“Soy el capitán de mi alma”
“Soy el capitán de mi alma”
Carlos D. Mesa Gisbert.- La tarea más difícil de un ser humano es la capacidad de restituir el espíritu después de la violencia, el dolor y el odio. La pasión por una causa es un motor extraordinario, pero puede ser también el alimento incesante para justificar cualquier cosa.
Cuando se ha negado todo rasgo de justicia, de humanidad y de reconocimiento al otro como un igual; cuando un número es la identidad y un cubículo miserable el “hogar” por un día, diez, trescientos sesenta y cinco, y diez mil días; cuando la tortura ha lacerado la carne, y la vejación y la humillación han querido doblegar el espíritu; parece imposible perdonar, parece haberse abierto la terrible puerta de la venganza.

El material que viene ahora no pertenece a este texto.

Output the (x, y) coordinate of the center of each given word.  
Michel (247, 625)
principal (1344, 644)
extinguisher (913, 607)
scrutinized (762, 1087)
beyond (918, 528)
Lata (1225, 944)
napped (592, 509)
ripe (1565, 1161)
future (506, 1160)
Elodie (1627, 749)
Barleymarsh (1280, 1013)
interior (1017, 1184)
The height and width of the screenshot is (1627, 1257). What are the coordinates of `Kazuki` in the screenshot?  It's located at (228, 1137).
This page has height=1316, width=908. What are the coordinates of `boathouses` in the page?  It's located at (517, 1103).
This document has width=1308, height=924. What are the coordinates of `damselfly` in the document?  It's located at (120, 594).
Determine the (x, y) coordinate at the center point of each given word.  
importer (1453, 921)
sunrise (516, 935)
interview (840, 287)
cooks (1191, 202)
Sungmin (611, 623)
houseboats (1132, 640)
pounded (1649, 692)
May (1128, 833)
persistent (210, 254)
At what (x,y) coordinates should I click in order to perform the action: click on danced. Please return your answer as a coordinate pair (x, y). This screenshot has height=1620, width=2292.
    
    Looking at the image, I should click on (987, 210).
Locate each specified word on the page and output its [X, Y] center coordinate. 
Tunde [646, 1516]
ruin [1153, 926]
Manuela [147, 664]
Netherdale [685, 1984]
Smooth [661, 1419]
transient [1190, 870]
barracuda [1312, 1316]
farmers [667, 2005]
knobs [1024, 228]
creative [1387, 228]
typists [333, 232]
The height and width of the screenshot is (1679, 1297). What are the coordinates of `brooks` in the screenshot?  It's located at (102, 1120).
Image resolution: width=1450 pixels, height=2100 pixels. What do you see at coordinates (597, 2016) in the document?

El que ha sido sometido tiene todas las razones en la mano para atacar y destruir, para expulsar y dividir, para afirmar sin temblar que ha llegado el tiempo de un “Nosotros” específico, aquel de la larga y brutal exclusión. Puede decir que es imperativo cobrar las cuentas de toda la sangre derramada –¡Recuerden Soweto!–, que la nación deber ser ocupada y gobernada sólo y exclusivamente por quienes fueron tratados peor que animales dentro de su propio suelo. ¿Hacen falta muchas explicaciones para tomar revancha?
Pero la política no es sólo una forma implacable de tomar e imponer el poder, o el de la negociación pragmática, o el de los resultados a cualquier precio. Es también y sobre todo el desafío de conjugar valores e intereses, es encontrar la mejor ruta para llegar a destino, es diferenciar aquello que se obtiene de manera inmediata de aquello que permite construir los cimientos para el tiempo largo.
Nelson Mandela recogió su semilla de los escombros de una vida que había sido condenada al desastre. Forjó el acero indestructible de una convicción, la de entender que lo único posible era demostrar que su país es la casa común de todos. No un “todos” mutilado, no un “todos” que abarcara a ciudadanos de primera y de segunda, no un “todos” en el que los espacios estuvieran compartimentados por el color de la piel. Todos, víctimas y victimarios, racistas y discriminados, ricos y pobres. Todos de verdad.
Su propia espalda, tantas veces golpeada, fue el recordatorio de qué era lo que estaba en juego. Por eso transmitió la lección, la de desterrar el odio por muy improbable que parezca conseguirlo, la de enseñar que la humanidad sólo sobrevivirá si asume que debe compartir, convivir, aceptar y respetar.
La historia cruzó su vida con la de Frederik de Klerk, el último presidente blanco de Sudáfrica. Si de Klerk había entendido el momento, y lo había liberado y había aceptado la transición irreversible hacia una nueva nación contra el sentir de la minoría caucásica, él podía demostrar que era posible hacer exactamente lo contrario de lo que todos los blancos creían que haría y lo que una gran mayoría de sus propios partidarios exigía.
El camino de la reconciliación es siempre más lento y más difícil que el de la guerra y el de la violencia, pero es el camino correcto. Esa es la diferencia que hace de Nelson Mandela un gigante, el haber demostrado la valentía mayor, la de enfrentar a sus compañeros e imponer una filosofía que trascendió largamente los límites de su patria para convertirlo en un personaje de dimensión mundial.
Los sucesores de Mandela no han estado a la altura, ni por su comportamiento ético, ni por sus aptitudes de gobierno, menos aún lo está su familia más próxima. Sudáfrica no ha superado aún problemas serios de pobreza, desigualdad y exclusión, pero se desarrolla sobre una evidencia clara, cualquier cosa que haga deberá basarse en valores democráticos, en la constancia de hacerlo en un espacio plural y bajo la sombra protectora del árbol de la paz.
Mandela, padre de la nueva Sudáfrica, respondió cuando le propusieron sustituir la bandera del viejo país del apartheid por la del Partido del Congreso Nacional Africano, que había que crear una nueva bandera que integrara los colores de la enseña impuesta por los afrikáners y la de su propio partido. Así se hizo. El pasado –pensó– no se puede borrar de un plumazo y las heridas no desaparecen porque se bañen en sangre, ni porque se presuma que han sido arrancadas del cuerpo. Las heridas cicatrizan lentamente, reconocidas y curadas con muchos cuidados.
La victoria de Mandela es la victoria de la política con mayúsculas, es la victoria del humanismo profundo en sus valores, es la victoria de los verdaderos ideales humanos porque nos abarca a todos.
“Ser libre no es solamente romper tus propias cadenas, es vivir para garantizar y mejorar la libertad de los demás”, dijo alguna vez.
Como reza el poema de Henley, el Presidente Mandela fue siempre el amo de su destino y el capitán de su alma.